Please rewrite the data, starting with the line containing "Where should I" and going on through the end of the data, with "sidebar" swapped for "side panel" and everything else unchanged. Leave the pictures out.
- - -
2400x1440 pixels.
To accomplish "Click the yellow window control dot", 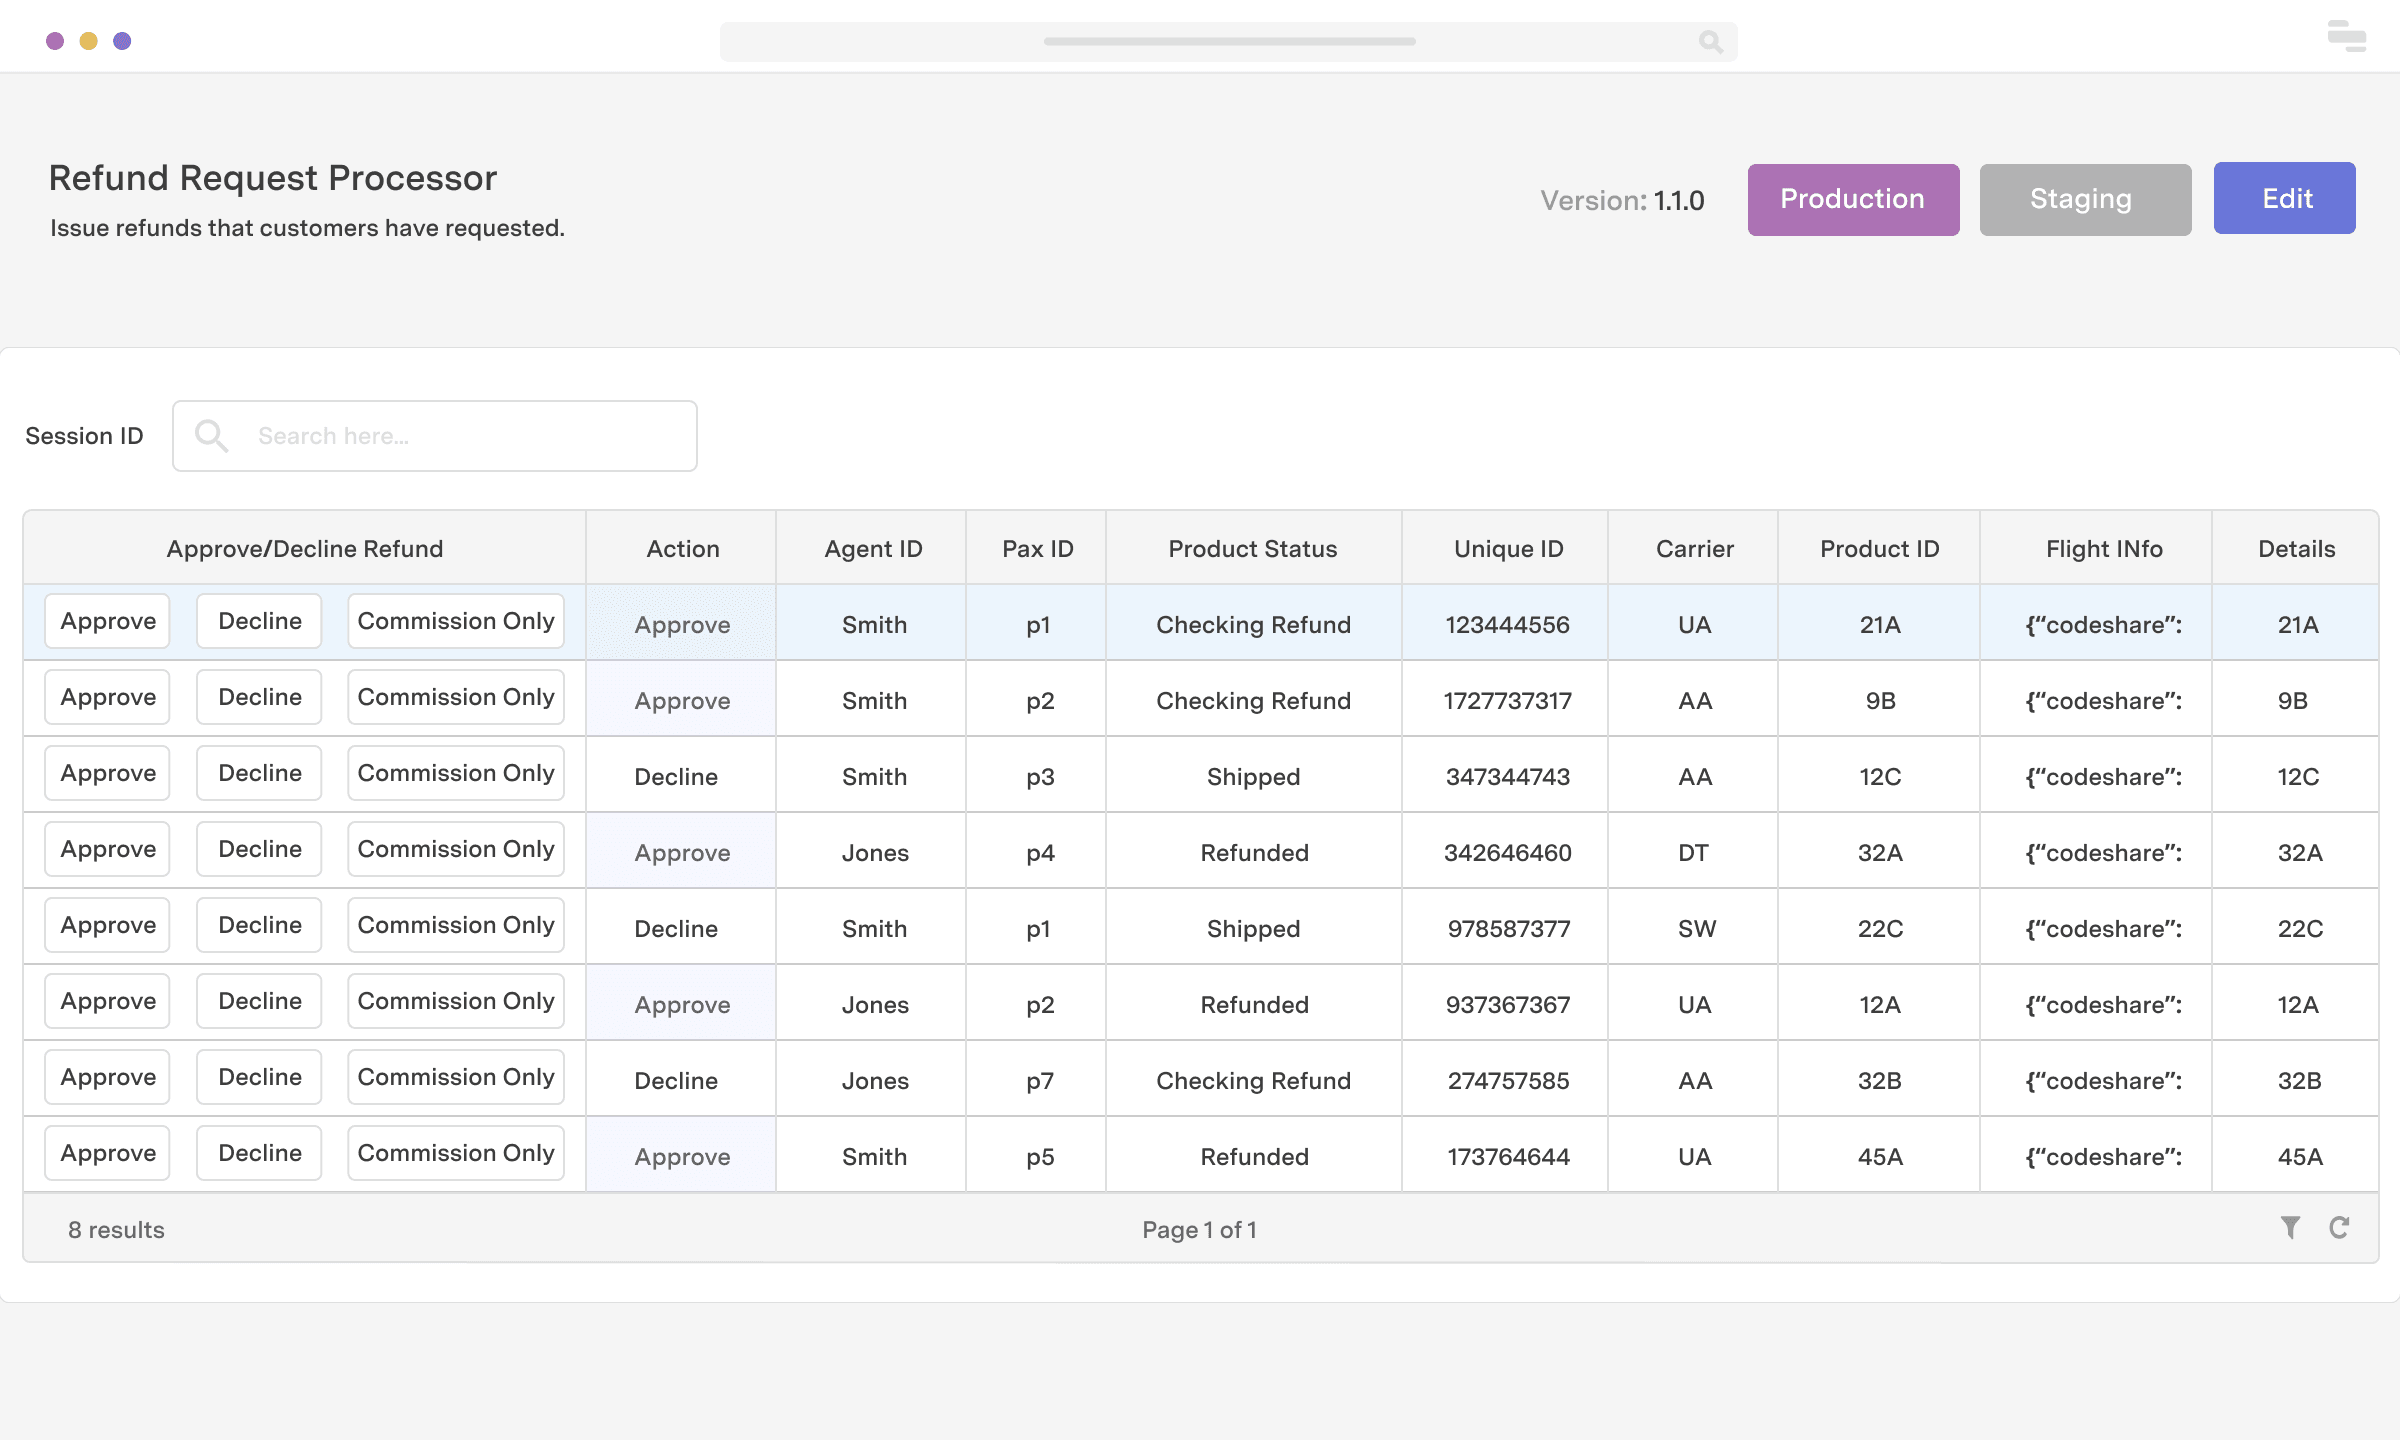I will coord(89,40).
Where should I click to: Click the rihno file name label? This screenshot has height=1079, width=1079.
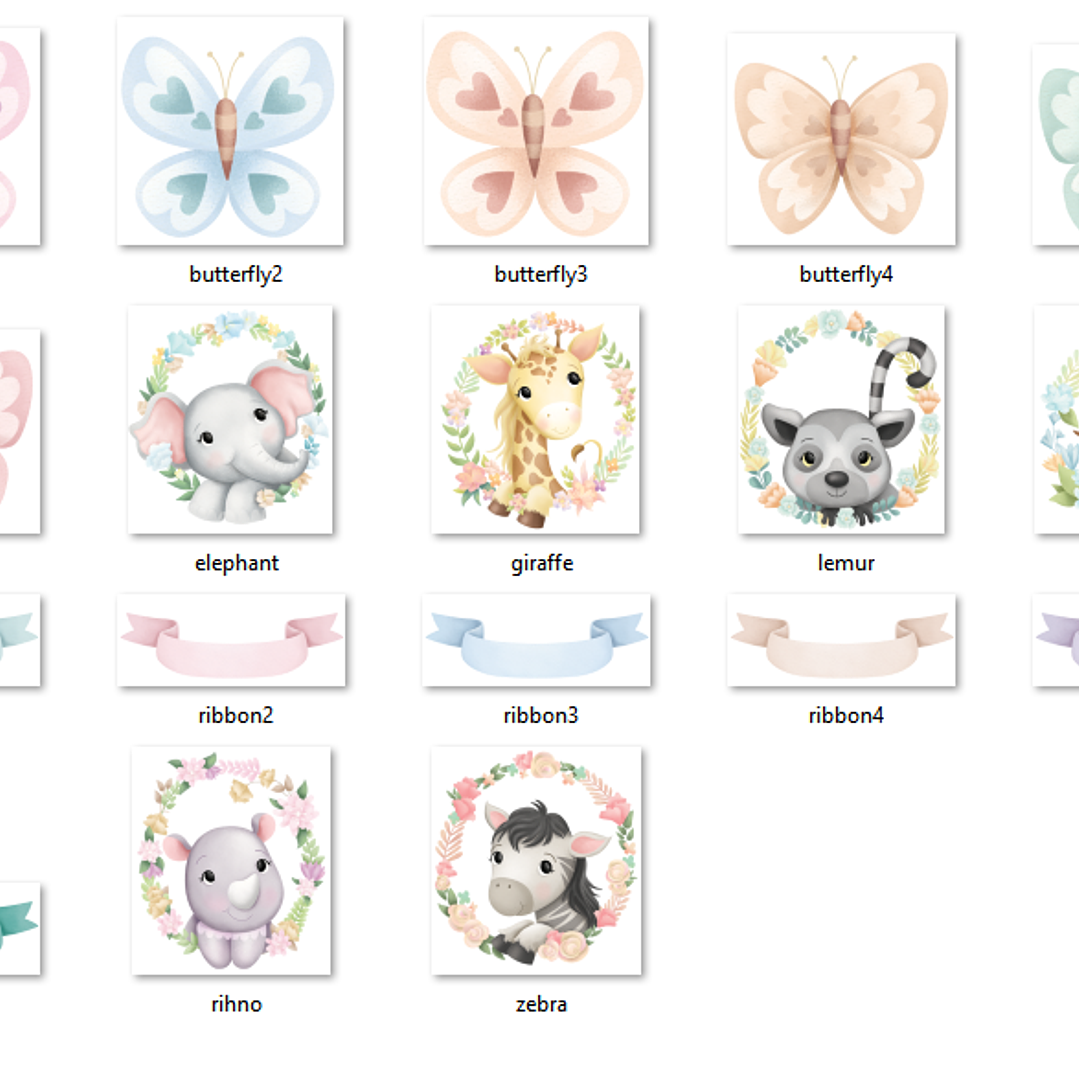236,1004
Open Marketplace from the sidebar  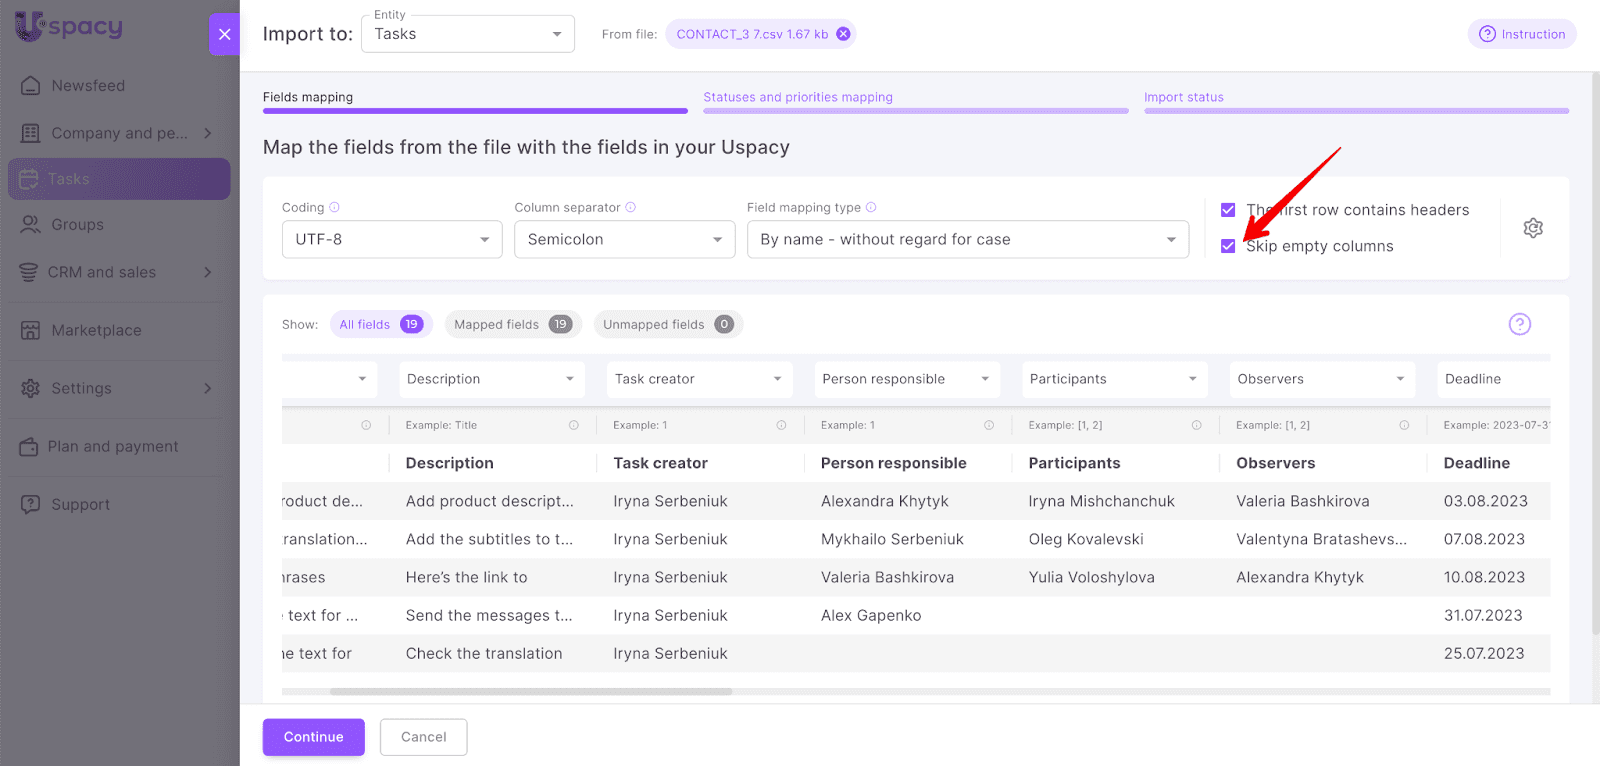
- - -
Result of this exercise ::
Where should I click to: Click the rihno file name label? This screenshot has height=1079, width=1079.
236,1004
Open Marketplace from the side panel  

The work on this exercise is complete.